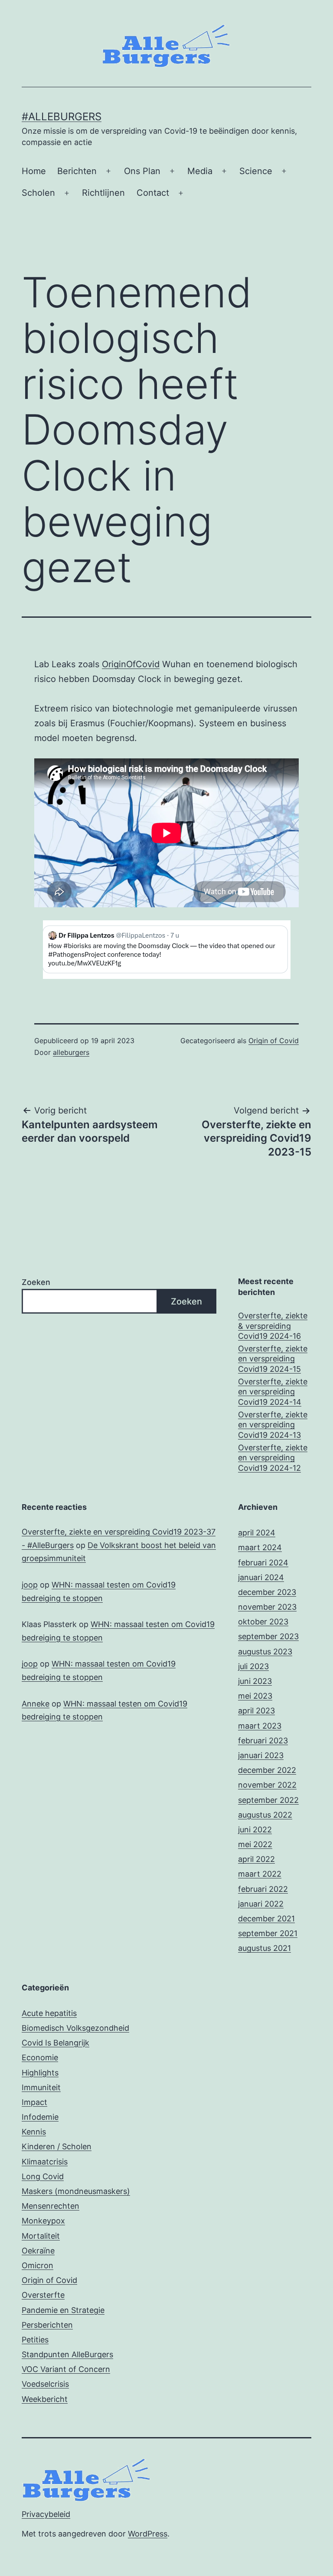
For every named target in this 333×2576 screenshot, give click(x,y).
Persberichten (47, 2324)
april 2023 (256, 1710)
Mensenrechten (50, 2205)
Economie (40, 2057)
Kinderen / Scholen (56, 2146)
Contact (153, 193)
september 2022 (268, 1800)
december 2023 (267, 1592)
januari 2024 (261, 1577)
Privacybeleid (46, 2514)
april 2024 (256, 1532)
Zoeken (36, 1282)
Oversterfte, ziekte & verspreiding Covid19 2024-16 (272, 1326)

####################

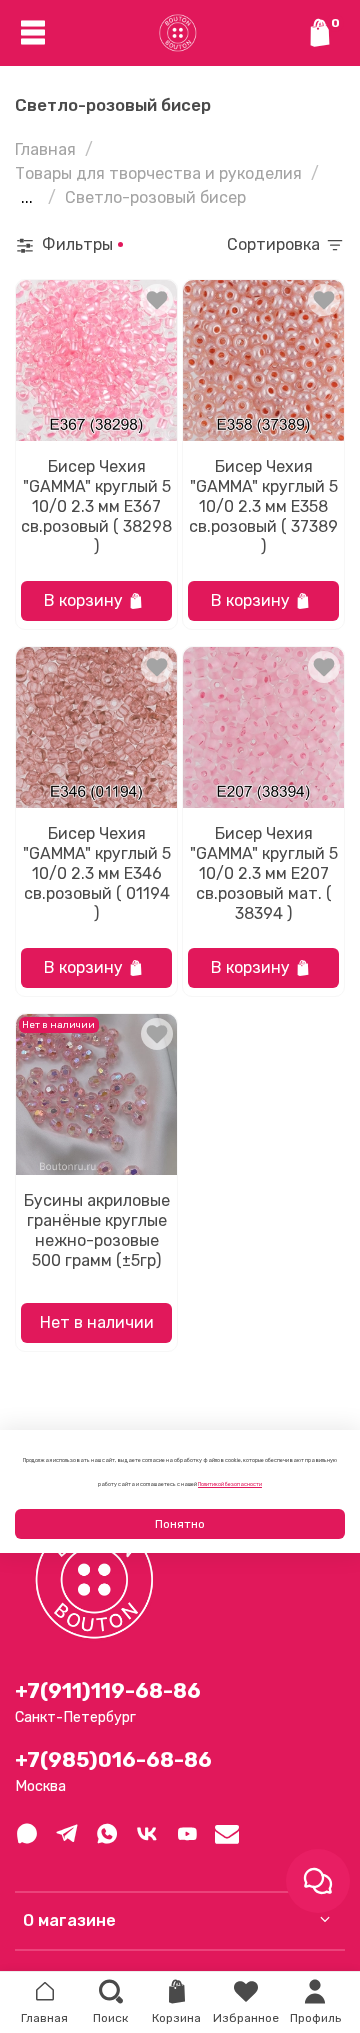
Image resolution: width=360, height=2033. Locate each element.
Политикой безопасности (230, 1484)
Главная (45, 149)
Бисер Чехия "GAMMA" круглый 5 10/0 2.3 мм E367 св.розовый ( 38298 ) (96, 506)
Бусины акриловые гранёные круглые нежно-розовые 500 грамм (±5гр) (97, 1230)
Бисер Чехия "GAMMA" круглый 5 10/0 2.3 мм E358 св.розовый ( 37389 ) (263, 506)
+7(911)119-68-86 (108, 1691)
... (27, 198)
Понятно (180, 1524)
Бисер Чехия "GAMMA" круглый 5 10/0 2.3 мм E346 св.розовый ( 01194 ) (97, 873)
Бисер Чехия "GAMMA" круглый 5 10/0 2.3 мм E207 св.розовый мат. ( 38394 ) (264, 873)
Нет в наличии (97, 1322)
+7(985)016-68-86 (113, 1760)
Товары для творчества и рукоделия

####################

§ **TASK OBJECTIVE**: In the records above, some lines hold the word "Чехия"; copy each such line.

§ **EXERCISE ANSWER**:
Бисер Чехия "GAMMA" круглый 5 10/0 2.3 мм E367 св.розовый ( 38298 ) (96, 506)
Бисер Чехия "GAMMA" круглый 5 10/0 2.3 мм E358 св.розовый ( 37389 ) (263, 506)
Бисер Чехия "GAMMA" круглый 5 10/0 2.3 мм E346 св.розовый ( 01194 ) (97, 873)
Бисер Чехия "GAMMA" круглый 5 10/0 2.3 мм E207 св.розовый мат. ( 38394 ) (264, 873)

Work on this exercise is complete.